Page:Annales du Musée Guimet, Bibliothèque d’études, tome 12-13.djvu/119

Le texte de cette page a été corrigé et est conforme au fac-similé.

Selon le père Huc, cette mesure draconienne fut prise, il y a quelques siècles seulement, par un Nomékhan, ou vice-roi du Tibet, afin de mettre un terme aux ravages que causait dans les monastères la coquetterie féminine[1] ; mais cet usage paraît être beaucoup plus ancien que l’époque de la domination bouddhique dans ce pays, si nous pouvons ajouter foi aux récits historiques de l’auteur de la Description du Tubet.

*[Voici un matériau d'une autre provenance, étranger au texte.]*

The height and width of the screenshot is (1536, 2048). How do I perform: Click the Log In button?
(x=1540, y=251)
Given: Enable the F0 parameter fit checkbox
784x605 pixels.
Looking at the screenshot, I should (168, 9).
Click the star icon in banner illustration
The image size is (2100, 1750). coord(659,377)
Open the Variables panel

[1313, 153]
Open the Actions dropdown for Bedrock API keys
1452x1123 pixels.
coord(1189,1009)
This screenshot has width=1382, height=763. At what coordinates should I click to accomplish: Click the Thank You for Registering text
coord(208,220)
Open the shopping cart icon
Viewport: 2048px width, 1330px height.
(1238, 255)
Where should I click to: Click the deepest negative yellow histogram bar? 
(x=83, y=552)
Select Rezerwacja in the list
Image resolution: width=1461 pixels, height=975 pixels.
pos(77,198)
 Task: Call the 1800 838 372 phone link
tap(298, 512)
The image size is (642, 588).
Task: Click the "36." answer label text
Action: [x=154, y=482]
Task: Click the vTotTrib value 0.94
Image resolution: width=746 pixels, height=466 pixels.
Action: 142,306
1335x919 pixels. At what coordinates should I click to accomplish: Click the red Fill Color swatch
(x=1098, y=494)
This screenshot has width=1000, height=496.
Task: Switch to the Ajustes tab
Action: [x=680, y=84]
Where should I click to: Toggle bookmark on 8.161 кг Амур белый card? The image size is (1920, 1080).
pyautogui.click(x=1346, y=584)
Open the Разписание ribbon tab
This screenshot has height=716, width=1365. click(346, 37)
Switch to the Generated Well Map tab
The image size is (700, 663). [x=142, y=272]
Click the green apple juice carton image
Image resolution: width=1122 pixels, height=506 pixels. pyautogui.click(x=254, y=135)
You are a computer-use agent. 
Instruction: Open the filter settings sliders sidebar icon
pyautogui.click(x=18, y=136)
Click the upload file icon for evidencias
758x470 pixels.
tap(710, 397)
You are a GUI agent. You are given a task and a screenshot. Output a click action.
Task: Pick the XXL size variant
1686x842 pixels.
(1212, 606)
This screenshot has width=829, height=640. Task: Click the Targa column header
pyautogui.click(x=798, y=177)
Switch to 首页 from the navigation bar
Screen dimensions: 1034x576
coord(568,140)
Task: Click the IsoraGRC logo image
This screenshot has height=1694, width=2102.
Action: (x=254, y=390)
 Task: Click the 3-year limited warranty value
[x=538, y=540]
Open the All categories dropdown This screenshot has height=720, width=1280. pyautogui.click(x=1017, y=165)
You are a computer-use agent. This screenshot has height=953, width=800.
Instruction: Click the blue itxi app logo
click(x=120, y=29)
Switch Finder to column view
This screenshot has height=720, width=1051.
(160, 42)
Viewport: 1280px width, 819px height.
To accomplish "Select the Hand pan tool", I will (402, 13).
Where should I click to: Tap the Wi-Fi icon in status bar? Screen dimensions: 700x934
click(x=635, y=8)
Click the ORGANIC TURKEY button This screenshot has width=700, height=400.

Il nous apprend, en effet, qu’en 634, lorsque le roi du Tibet, Srong-tsan Gam-po, ayant obtenu la main de la princesse Wen-tchhing-koung-tchou, fille de l’empereur Taï-tsoung de la dynastie Thang — la même qui fut déifiée sous le nom de Dolma, — amena sa jeune épouse dans son royaume, « la reine vit avec dégoût l’usage qu’avaient les habitants du pays de se peindre le visage en rouge ». Or, il ne pouvait pas être question à ce moment d’une mesure déjà ancienne prise pour protéger la pudeur du clergé bouddhique, puisque ce fut seulement sous le règne de ce Srong-tsan Gam-po que le bouddhisme s’implanta définitivement au Tibet ; et, d’un autre côté, si ce roi avait été l’auteur de cette prescription — ce qu’expliquerait à la rigueur son zèle de néophyte, — cet usage n’aurait pas encore eu le temps de se généraliser, comme l’indique la phrase du chroniqueur ; le roi n’aurait sans doute pas consenti à donner « aux personnes de sa cour l’ordre de renoncer momentanément à cet usage[2] », et la reine elle-même, fervente bouddhiste comme elle l’était, eût sans doute fait taire son dégoût en considération de l’intérêt de la religion. Nous pouvons, croyons-nous, avancer à coup sûr qu’il s’agit en cette affaire d’une survivance de l’ancien usage qu’avaient les peuples barbares de se peindre le visage, et peut-être faut-il chercher la raison de cette survivance dans quelque antique observance hygiénique : la nature onc-

  1. Huc, Voyage dans la Tartarie et au Thibet, t. II, p. 258.
  2. Klaproth, Description du Tubet ; Nouveau journal asiatique, t. IV, p. 107.